**Task brief:** Print every line exactly as it appears in the material below.

**Dataset records:**
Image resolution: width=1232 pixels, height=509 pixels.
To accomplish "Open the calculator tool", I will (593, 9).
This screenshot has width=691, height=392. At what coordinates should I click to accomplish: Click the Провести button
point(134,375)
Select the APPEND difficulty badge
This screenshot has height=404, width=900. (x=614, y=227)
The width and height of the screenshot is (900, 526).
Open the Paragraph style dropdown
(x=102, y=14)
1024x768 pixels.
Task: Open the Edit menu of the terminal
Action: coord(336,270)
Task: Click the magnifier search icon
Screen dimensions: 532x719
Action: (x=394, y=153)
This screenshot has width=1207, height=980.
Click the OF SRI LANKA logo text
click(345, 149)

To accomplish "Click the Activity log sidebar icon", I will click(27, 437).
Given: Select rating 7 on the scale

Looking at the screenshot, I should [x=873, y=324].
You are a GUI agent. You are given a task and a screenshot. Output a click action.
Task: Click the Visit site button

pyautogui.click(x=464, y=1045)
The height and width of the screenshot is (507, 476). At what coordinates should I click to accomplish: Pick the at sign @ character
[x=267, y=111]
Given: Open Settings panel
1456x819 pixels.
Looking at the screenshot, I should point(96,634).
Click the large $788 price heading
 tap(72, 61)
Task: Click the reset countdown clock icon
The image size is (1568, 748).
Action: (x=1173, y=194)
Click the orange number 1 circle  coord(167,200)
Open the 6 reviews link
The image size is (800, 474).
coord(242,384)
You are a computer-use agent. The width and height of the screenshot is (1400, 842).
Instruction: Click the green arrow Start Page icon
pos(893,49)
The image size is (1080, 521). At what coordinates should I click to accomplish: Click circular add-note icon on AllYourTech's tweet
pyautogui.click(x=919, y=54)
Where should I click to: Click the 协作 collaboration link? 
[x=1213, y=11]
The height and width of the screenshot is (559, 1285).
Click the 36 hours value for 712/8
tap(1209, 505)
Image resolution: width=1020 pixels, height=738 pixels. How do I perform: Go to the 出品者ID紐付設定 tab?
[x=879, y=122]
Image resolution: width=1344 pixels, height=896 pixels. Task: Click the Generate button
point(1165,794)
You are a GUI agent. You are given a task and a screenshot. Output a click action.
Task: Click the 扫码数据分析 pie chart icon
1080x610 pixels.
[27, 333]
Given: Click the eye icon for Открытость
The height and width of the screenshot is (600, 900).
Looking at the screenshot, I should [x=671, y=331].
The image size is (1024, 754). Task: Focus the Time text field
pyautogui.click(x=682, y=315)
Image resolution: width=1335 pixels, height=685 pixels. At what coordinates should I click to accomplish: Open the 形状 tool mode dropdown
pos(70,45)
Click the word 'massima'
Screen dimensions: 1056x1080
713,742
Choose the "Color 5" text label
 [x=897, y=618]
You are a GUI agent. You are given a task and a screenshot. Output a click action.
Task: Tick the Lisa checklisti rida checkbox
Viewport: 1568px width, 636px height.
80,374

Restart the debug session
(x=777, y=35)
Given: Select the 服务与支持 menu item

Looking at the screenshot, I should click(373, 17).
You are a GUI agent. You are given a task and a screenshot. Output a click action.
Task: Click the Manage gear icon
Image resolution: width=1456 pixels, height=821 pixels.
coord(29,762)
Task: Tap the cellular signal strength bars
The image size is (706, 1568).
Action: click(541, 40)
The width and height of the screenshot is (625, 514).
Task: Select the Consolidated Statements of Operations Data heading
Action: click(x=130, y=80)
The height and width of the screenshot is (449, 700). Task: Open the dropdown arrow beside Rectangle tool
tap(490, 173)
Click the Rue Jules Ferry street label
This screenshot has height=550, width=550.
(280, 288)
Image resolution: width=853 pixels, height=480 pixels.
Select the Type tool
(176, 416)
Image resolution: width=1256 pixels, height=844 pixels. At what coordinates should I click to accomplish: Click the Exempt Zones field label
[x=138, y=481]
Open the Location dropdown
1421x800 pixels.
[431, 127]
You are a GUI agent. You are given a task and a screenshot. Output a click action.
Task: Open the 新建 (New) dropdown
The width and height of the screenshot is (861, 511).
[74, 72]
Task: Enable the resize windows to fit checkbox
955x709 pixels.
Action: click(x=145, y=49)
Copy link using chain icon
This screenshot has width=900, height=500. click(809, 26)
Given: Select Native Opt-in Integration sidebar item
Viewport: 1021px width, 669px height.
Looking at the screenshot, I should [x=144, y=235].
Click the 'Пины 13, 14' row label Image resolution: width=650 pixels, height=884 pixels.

**Task answer:**
Image resolution: width=1232 pixels, height=509 pixels.
To accomplish "Open the calculator tool", I will (593, 9).
This screenshot has width=691, height=392. At what coordinates should I click to accomplish: Click the Провести button
point(134,375)
Select the APPEND difficulty badge
This screenshot has height=404, width=900. (x=614, y=227)
The width and height of the screenshot is (900, 526).
Open the Paragraph style dropdown
(x=102, y=14)
1024x768 pixels.
Task: Open the Edit menu of the terminal
Action: coord(336,270)
Task: Click the magnifier search icon
Screen dimensions: 532x719
Action: (x=394, y=153)
This screenshot has width=1207, height=980.
Click the OF SRI LANKA logo text
click(345, 149)

To accomplish "Click the Activity log sidebar icon", I will click(27, 437).
Given: Select rating 7 on the scale

Looking at the screenshot, I should [x=873, y=324].
You are a GUI agent. You are given a task and a screenshot. Output a click action.
Task: Click the Visit site button

pyautogui.click(x=464, y=1045)
The height and width of the screenshot is (507, 476). At what coordinates should I click to accomplish: Pick the at sign @ character
[x=267, y=111]
Given: Open Settings panel
1456x819 pixels.
Looking at the screenshot, I should point(96,634).
Click the large $788 price heading
 tap(72, 61)
Task: Click the reset countdown clock icon
The image size is (1568, 748).
Action: (x=1173, y=194)
Click the orange number 1 circle  coord(167,200)
Open the 6 reviews link
The image size is (800, 474).
coord(242,384)
You are a computer-use agent. The width and height of the screenshot is (1400, 842).
Instruction: Click the green arrow Start Page icon
pos(893,49)
The image size is (1080, 521). At what coordinates should I click to accomplish: Click circular add-note icon on AllYourTech's tweet
pyautogui.click(x=919, y=54)
Where should I click to: Click the 协作 collaboration link? 
[x=1213, y=11]
The height and width of the screenshot is (559, 1285).
Click the 36 hours value for 712/8
tap(1209, 505)
Image resolution: width=1020 pixels, height=738 pixels. How do I perform: Go to the 出品者ID紐付設定 tab?
[x=879, y=122]
Image resolution: width=1344 pixels, height=896 pixels. Task: Click the Generate button
point(1165,794)
You are a GUI agent. You are given a task and a screenshot. Output a click action.
Task: Click the 扫码数据分析 pie chart icon
1080x610 pixels.
[27, 333]
Given: Click the eye icon for Открытость
The height and width of the screenshot is (600, 900).
Looking at the screenshot, I should [x=671, y=331].
The image size is (1024, 754). Task: Focus the Time text field
pyautogui.click(x=682, y=315)
Image resolution: width=1335 pixels, height=685 pixels. At what coordinates should I click to accomplish: Open the 形状 tool mode dropdown
pos(70,45)
Click the word 'massima'
Screen dimensions: 1056x1080
713,742
Choose the "Color 5" text label
 [x=897, y=618]
You are a GUI agent. You are given a task and a screenshot. Output a click action.
Task: Tick the Lisa checklisti rida checkbox
Viewport: 1568px width, 636px height.
80,374

Restart the debug session
(x=777, y=35)
Given: Select the 服务与支持 menu item

Looking at the screenshot, I should click(373, 17).
You are a GUI agent. You are given a task and a screenshot. Output a click action.
Task: Click the Manage gear icon
Image resolution: width=1456 pixels, height=821 pixels.
coord(29,762)
Task: Tap the cellular signal strength bars
The image size is (706, 1568).
Action: click(541, 40)
The width and height of the screenshot is (625, 514).
Task: Select the Consolidated Statements of Operations Data heading
Action: click(x=130, y=80)
The height and width of the screenshot is (449, 700). Task: Open the dropdown arrow beside Rectangle tool
tap(490, 173)
Click the Rue Jules Ferry street label
This screenshot has height=550, width=550.
(280, 288)
Image resolution: width=853 pixels, height=480 pixels.
Select the Type tool
(176, 416)
Image resolution: width=1256 pixels, height=844 pixels. At what coordinates should I click to accomplish: Click the Exempt Zones field label
[x=138, y=481]
Open the Location dropdown
1421x800 pixels.
[431, 127]
You are a GUI agent. You are given a task and a screenshot. Output a click action.
Task: Open the 新建 (New) dropdown
The width and height of the screenshot is (861, 511).
[74, 72]
Task: Enable the resize windows to fit checkbox
955x709 pixels.
Action: click(x=145, y=49)
Copy link using chain icon
This screenshot has width=900, height=500. click(809, 26)
Given: Select Native Opt-in Integration sidebar item
Viewport: 1021px width, 669px height.
Looking at the screenshot, I should [x=144, y=235].
Click the 'Пины 13, 14' row label Image resolution: width=650 pixels, height=884 pixels.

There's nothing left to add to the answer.